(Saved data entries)
---*---

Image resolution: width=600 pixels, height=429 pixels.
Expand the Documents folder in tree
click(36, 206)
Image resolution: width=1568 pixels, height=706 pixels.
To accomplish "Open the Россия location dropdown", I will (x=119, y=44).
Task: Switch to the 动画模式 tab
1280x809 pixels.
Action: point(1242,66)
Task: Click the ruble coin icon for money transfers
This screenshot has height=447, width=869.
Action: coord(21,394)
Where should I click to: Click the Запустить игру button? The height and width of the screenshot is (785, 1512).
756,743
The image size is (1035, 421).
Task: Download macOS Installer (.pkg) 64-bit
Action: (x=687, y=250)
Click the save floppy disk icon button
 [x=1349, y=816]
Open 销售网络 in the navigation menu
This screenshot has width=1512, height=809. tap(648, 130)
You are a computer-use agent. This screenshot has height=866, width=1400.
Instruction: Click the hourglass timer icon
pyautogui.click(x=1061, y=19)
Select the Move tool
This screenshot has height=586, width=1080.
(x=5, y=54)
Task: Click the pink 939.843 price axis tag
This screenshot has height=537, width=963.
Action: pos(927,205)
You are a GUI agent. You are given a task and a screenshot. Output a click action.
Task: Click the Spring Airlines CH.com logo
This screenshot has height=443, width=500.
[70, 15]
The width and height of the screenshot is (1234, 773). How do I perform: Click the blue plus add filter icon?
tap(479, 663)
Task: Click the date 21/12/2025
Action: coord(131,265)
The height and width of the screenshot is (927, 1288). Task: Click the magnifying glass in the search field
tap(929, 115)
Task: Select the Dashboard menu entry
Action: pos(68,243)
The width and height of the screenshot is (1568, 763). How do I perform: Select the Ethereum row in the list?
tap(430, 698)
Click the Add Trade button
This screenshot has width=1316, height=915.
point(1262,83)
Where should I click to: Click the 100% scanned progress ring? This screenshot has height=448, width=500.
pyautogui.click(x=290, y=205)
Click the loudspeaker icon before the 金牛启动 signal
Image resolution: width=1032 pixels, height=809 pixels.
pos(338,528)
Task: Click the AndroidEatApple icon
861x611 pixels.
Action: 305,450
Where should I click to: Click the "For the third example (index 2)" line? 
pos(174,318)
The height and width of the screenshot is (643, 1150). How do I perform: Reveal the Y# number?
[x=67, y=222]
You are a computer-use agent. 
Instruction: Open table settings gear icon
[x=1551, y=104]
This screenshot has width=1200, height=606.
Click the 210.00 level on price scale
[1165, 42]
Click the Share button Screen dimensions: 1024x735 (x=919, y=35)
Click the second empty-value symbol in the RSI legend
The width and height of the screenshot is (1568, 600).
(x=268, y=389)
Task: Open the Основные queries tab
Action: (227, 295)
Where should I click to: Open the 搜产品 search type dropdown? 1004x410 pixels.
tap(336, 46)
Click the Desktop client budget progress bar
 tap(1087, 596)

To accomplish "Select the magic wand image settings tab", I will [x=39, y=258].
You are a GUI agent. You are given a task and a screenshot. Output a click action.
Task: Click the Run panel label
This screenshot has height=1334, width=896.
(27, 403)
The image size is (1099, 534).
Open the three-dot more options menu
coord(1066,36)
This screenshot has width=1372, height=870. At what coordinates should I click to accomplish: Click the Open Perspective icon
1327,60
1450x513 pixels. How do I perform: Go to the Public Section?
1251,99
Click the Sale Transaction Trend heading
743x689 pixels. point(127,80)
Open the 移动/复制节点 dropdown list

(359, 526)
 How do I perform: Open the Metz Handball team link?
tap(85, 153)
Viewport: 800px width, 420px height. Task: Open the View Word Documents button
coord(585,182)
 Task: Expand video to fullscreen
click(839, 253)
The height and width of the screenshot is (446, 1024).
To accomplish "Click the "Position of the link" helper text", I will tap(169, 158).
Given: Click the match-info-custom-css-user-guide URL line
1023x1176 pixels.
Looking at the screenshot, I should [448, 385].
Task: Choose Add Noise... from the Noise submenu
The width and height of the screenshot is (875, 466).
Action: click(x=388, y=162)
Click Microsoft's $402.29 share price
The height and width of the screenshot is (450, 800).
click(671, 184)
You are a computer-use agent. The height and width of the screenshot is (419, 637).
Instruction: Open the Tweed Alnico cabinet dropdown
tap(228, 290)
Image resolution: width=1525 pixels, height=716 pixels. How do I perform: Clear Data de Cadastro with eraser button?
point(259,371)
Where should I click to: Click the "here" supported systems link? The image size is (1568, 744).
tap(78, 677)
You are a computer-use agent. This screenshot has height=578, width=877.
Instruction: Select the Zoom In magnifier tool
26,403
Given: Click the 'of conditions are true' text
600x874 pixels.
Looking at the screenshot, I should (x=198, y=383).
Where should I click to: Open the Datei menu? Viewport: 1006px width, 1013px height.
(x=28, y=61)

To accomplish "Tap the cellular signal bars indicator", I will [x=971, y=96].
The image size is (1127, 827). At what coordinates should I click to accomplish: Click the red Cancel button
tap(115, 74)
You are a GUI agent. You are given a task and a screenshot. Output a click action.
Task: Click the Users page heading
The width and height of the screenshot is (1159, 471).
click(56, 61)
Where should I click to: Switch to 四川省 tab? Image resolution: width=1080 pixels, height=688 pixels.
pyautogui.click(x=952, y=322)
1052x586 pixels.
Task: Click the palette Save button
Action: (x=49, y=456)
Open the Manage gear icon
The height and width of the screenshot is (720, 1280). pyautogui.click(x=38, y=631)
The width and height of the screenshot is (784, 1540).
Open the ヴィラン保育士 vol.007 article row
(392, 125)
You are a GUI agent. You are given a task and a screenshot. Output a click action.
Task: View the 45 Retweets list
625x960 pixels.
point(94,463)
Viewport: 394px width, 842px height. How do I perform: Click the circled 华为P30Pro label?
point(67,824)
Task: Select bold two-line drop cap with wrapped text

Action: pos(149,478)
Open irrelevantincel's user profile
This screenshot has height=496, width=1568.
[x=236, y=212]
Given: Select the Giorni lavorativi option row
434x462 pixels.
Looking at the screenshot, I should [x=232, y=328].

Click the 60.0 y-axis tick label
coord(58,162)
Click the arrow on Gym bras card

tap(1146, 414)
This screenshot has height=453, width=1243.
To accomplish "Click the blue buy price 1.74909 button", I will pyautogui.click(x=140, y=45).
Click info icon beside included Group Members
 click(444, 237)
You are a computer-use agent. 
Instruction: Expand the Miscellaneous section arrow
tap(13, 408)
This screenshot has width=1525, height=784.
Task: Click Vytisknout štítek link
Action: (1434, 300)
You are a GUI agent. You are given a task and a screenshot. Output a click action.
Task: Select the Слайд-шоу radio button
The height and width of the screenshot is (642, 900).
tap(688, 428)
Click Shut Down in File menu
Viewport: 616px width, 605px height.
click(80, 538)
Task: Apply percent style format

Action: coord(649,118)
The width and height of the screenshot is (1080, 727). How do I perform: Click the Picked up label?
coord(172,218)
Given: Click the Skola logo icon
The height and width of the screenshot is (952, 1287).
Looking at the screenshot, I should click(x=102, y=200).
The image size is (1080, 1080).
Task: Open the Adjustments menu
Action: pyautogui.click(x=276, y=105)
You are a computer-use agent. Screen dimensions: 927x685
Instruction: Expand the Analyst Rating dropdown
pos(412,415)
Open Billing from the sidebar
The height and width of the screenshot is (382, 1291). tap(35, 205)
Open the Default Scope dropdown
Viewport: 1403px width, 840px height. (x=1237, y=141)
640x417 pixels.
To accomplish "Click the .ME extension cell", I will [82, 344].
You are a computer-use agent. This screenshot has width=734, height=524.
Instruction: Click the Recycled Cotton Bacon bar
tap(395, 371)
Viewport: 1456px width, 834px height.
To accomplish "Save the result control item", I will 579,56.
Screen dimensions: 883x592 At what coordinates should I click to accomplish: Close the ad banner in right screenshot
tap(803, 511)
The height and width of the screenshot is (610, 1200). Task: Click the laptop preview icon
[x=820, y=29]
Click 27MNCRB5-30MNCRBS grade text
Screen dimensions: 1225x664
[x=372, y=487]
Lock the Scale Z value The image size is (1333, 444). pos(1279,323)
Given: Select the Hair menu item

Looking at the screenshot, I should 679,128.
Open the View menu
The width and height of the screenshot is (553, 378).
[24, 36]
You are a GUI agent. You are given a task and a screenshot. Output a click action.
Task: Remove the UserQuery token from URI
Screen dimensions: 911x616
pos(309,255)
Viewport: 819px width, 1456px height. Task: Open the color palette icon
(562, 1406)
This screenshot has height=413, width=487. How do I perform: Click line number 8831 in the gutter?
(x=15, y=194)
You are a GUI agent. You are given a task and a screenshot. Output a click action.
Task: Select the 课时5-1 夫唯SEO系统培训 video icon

---*---

• **PROBLEM TO WORK ON**
Output only the number of lines above holding "logo".

• **SOLUTION**
2